Esterilizadores de animales

A una, hace muchos años, la saqué de la calle, pero nunca he acogido (“adoptado” escriben, dulzones, los más) a ninguna perra de perrera. Y es que no me agradan los animales esterilizados por obligación, capricho o moda cultural. Hoy predomina la idea de que el mejor perro es el que está capado y no te dan uno entero aunque ofrezcas garantías razonables de que no vas a montar una granja de cría o a dejarlo suelto. Pero no está bien: los perros pierden carácter y engordan (los ves, atados y apáticos, paseados por las calles de Barcelona, cuando se cruzan con mi perro, un intacto teckel de pelo duro, y al instante entiendes qué les hicieron).
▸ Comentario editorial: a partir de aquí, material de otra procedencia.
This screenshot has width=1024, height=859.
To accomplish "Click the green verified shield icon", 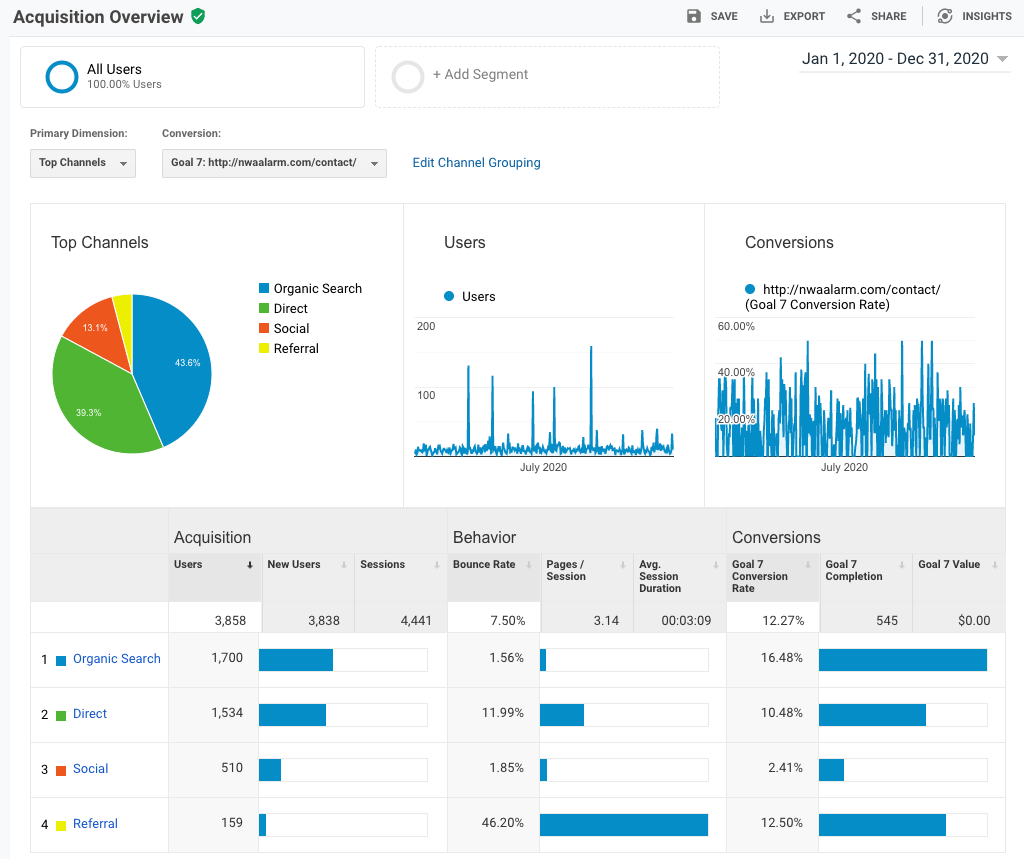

La mayor parte de los defensores de animales sostienen que porque estos son seres sentientes hay que protegerlos de la barbarie humana. Sí, claro, pero entonces ¿por qué urgen la esterilización masiva de los animales domésticos?

La política de esterilización sistemática de mascotas en hábitats urbanos es ya universal e indiscutida. Bueno, hasta hoy: ahora mismo estoy escribiendo en contra de esta práctica, aplicada compulsivamente a perros y gatos que han tenido la suerte pésima de haber sido abandonados por sus desconsiderados amos, de haberse perdido, o de haber nacido en la calle. Puedo comprender que el ayuntamiento patrocine alimentar las palomas callejeras con un pienso saturado de nicarbazina (un antiparasitario con propiedades anticonceptivas, se les da también a los pollos de carne, en las granjas), pero que al final de todo esto yo haya de irme al campo para ver perros enteros me parece una calamidad, alguien había de dejarlo escrito alguna vez: en la ciudad, al menos, habrán de quedar algunos reductos de integridad física animal, real y respetada, si realmente hemos de creernos que hasta los animales tienen derecho a ser protegidos de los dogmas de sus autoproclamados defensores.

Los partidarios de la esterilización masiva y obligatoria dicen que los humanos no podemos extrapolar nuestra sensibilidad sexual a otras especies, al menos, fuera de los homínidos y algunos cetáceos. O que mejora la salud de los afectados, alarga su vida y reduce las pulsiones a portarse mal causadas por la testosterona en los machos y elimina el (molesto, suponen) celo de las hembras. Inquietante, lo siento: ha de poder ser debatido. Esta buena gente no posee la razón.